_PROBLEM_
Look through the data below and, wherever a line carries the word "icons", please copy that line.

_INFORMATION SHOWN_

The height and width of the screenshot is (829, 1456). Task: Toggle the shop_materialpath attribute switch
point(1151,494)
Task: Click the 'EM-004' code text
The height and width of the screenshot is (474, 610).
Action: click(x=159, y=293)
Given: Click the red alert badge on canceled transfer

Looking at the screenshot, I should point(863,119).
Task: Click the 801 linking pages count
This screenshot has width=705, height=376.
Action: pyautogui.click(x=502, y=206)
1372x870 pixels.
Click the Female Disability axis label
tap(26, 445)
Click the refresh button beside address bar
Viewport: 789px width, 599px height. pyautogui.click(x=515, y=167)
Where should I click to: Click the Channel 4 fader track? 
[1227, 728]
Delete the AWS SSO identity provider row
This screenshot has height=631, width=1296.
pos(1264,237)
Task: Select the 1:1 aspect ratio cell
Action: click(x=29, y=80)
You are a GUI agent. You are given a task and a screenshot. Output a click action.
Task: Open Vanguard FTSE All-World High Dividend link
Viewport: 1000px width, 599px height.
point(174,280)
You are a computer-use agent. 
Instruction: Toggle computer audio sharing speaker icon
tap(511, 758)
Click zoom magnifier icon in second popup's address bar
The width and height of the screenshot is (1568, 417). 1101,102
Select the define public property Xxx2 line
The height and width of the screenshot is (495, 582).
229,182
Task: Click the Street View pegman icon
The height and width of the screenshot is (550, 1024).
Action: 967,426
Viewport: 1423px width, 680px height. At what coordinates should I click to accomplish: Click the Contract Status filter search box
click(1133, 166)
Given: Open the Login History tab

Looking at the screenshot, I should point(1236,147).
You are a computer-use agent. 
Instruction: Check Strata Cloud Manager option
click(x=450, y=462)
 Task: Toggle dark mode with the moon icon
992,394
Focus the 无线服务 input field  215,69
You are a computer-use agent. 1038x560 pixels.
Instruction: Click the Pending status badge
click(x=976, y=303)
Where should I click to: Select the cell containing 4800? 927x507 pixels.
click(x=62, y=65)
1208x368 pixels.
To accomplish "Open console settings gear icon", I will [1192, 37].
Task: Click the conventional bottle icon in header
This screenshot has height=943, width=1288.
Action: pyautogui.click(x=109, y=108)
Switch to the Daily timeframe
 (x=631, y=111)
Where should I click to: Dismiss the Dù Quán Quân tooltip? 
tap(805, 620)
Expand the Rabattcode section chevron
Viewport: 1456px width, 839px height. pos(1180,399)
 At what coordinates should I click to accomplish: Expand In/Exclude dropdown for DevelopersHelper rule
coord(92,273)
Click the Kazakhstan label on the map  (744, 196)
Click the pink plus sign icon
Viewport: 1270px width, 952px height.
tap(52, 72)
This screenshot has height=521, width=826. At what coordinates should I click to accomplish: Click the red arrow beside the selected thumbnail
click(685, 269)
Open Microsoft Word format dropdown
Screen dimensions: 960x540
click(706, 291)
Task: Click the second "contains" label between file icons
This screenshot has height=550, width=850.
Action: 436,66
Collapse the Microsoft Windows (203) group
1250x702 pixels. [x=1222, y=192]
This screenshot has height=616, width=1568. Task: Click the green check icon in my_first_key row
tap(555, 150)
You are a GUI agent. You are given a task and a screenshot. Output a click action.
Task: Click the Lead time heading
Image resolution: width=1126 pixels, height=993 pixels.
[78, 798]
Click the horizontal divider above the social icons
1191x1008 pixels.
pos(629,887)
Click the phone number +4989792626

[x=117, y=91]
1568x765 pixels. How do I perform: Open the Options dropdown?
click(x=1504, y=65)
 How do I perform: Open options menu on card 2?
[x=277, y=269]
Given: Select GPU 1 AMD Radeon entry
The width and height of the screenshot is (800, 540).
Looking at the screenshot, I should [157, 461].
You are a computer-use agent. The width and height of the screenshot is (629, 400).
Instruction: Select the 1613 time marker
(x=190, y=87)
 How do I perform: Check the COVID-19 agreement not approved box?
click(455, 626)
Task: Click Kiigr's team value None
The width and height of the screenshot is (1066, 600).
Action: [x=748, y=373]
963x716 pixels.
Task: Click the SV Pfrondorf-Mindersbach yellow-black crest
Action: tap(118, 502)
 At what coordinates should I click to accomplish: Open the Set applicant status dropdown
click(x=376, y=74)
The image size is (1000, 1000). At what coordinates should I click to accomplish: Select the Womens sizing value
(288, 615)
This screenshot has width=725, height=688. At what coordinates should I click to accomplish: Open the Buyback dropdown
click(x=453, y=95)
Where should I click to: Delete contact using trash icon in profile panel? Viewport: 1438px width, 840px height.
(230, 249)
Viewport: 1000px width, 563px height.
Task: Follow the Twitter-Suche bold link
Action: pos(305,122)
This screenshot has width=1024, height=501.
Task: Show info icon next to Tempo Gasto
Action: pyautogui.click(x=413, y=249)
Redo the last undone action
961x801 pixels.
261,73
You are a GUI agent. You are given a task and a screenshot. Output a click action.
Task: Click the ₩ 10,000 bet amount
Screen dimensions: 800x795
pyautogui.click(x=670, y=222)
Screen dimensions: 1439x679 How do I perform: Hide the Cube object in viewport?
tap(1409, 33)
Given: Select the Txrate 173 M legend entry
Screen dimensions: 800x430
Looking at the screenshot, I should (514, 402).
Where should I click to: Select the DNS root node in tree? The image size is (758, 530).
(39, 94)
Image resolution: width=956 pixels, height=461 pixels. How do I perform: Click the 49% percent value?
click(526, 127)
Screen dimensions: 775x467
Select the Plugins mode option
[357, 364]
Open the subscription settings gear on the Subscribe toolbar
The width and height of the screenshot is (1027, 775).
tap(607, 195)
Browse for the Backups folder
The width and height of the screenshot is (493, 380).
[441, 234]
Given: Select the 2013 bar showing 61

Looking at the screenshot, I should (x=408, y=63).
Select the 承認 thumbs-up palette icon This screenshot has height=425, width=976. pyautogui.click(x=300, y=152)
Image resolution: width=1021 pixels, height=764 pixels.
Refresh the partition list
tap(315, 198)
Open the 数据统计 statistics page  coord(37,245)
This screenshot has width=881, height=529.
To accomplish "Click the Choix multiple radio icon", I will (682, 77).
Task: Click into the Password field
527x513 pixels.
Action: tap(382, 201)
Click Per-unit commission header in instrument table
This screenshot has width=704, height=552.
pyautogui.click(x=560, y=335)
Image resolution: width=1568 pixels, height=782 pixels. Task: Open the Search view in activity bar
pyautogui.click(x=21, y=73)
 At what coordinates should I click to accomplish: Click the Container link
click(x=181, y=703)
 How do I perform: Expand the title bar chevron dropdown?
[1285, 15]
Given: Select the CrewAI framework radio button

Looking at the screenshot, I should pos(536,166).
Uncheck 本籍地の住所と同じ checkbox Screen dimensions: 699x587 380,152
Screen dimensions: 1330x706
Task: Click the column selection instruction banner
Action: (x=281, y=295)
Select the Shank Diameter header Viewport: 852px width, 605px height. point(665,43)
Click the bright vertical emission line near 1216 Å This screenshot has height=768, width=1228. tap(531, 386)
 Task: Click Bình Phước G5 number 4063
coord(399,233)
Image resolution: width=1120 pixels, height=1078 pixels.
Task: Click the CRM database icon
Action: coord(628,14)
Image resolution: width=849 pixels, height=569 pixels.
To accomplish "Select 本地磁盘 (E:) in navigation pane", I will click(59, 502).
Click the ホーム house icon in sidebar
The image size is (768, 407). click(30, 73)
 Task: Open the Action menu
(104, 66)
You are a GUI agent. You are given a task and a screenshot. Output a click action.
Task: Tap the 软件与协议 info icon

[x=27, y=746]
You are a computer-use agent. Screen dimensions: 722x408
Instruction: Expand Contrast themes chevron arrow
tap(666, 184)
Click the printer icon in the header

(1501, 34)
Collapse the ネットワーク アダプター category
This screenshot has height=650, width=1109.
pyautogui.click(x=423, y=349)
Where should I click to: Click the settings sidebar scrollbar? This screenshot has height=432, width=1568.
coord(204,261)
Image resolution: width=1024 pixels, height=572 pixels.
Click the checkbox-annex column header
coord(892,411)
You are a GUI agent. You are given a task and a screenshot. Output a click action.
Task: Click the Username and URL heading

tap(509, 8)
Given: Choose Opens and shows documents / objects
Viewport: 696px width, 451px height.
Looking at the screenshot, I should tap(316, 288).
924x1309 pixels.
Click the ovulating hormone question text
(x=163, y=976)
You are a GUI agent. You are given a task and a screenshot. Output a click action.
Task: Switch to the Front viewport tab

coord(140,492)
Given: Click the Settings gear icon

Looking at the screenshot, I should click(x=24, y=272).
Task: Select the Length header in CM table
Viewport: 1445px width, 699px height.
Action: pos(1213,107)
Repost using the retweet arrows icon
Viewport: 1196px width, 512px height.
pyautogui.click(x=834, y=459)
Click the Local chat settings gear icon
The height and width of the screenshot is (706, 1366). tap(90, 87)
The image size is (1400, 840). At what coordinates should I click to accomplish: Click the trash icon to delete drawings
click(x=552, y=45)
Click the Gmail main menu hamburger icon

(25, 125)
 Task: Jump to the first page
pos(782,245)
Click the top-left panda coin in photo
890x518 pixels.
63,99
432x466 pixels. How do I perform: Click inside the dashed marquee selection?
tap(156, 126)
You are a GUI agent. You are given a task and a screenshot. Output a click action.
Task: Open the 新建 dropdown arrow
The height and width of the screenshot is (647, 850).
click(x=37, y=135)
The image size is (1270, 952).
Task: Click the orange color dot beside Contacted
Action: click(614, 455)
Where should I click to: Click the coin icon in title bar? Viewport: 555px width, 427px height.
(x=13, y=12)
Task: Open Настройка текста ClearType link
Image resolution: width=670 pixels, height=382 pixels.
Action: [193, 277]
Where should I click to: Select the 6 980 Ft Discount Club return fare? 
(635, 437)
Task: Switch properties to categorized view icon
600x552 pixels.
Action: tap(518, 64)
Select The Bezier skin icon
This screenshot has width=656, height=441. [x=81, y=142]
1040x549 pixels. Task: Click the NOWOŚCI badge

_SOLUTION TO THIS TASK_
Task: Click the second "contains" label between file icons
Click the horizontal divider above the social icons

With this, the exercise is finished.